Ignoring an historic event shows how much importance we give to administration and dispensation of justice. The tax appellate system is at the brink of collapse in Pakistan. The present Chairman ATIR is facing litigation; his appointment is challenged in Lahore High Court. This is the way we celebrate platinum jubilee of an institution having quite a chequered history. ATIR is now in doldrums due to politicization and infighting. What a sorry state of affairs on its platinum jubilee!

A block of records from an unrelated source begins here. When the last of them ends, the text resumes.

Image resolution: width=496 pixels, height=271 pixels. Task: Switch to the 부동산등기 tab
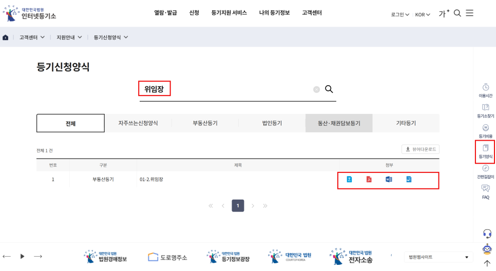205,123
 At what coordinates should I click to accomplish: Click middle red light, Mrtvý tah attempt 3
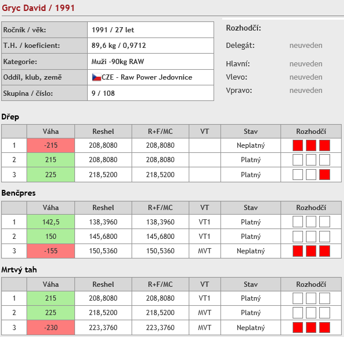click(311, 328)
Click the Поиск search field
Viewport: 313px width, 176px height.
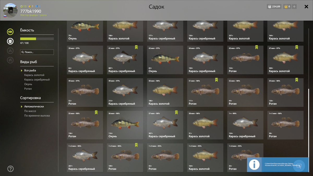[x=37, y=52]
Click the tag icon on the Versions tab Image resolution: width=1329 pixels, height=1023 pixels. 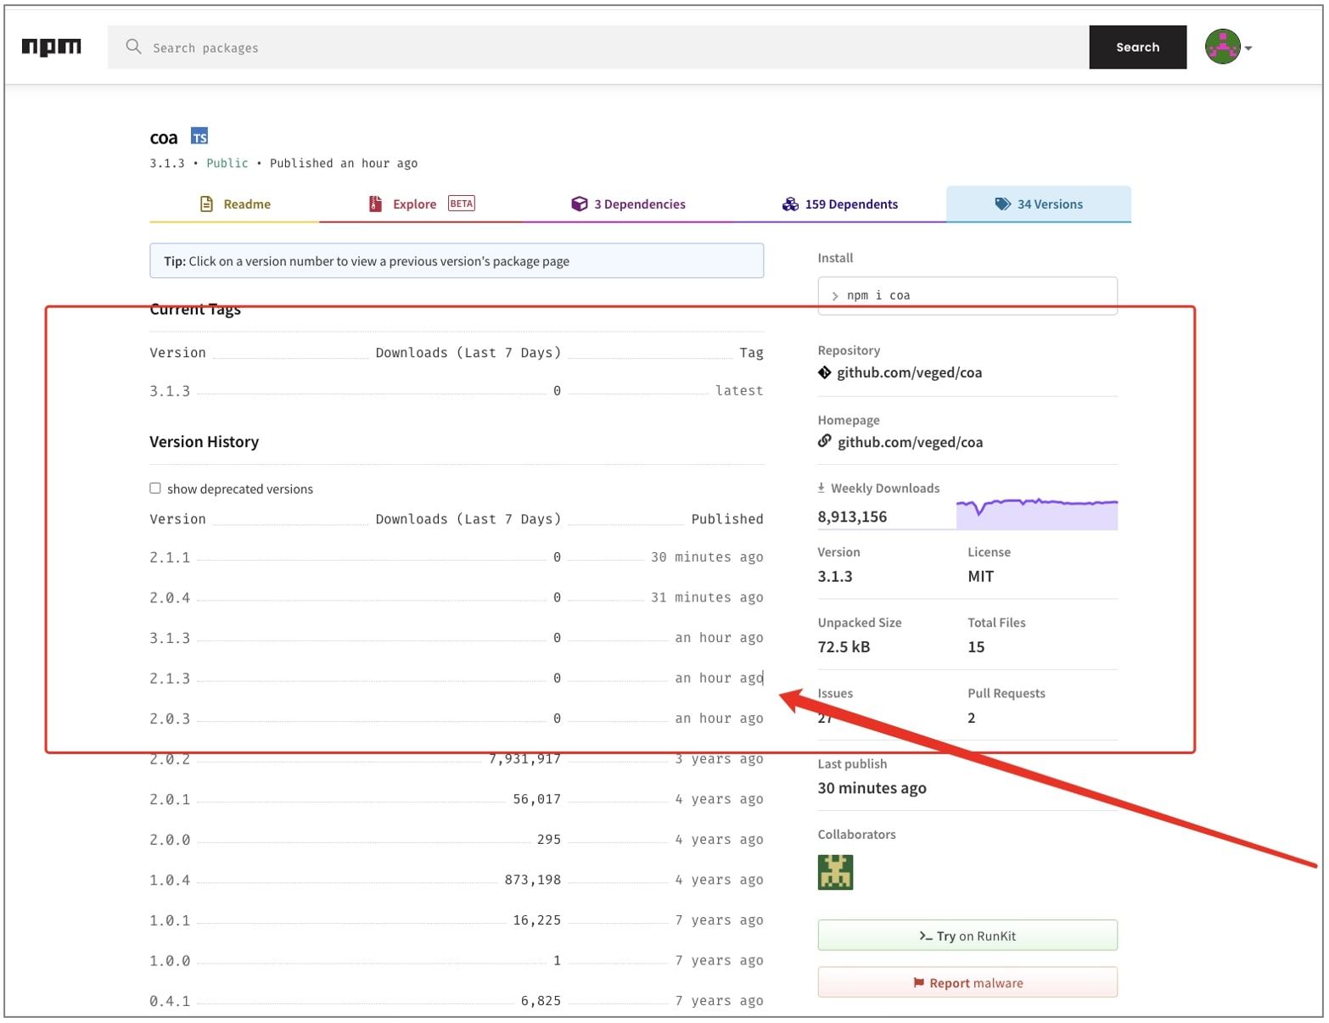pos(1002,204)
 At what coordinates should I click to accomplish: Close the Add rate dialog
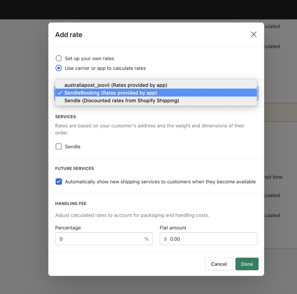click(x=253, y=34)
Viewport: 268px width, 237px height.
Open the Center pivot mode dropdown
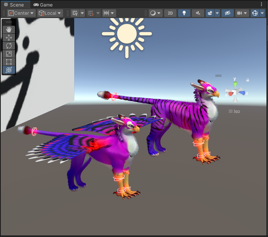pos(21,13)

The decadence of tax tribunals—Customs and Inland Revenue—in Pakistan, like many other institutions, is highly lamentable. In 2013, the Federal Board of Revenue (FBR) managed to hoodwink the government of Nawaz Sharif by including in the Finance Act 2013 a number of unconstitutional provisions relating to ATIR. The most serious violation of the supreme law of the land was amendment in section 130 of the Income Tax Ordinance, 2001 facilitating appointment of departmental officials as ‘Judicial Members’ in ATIR.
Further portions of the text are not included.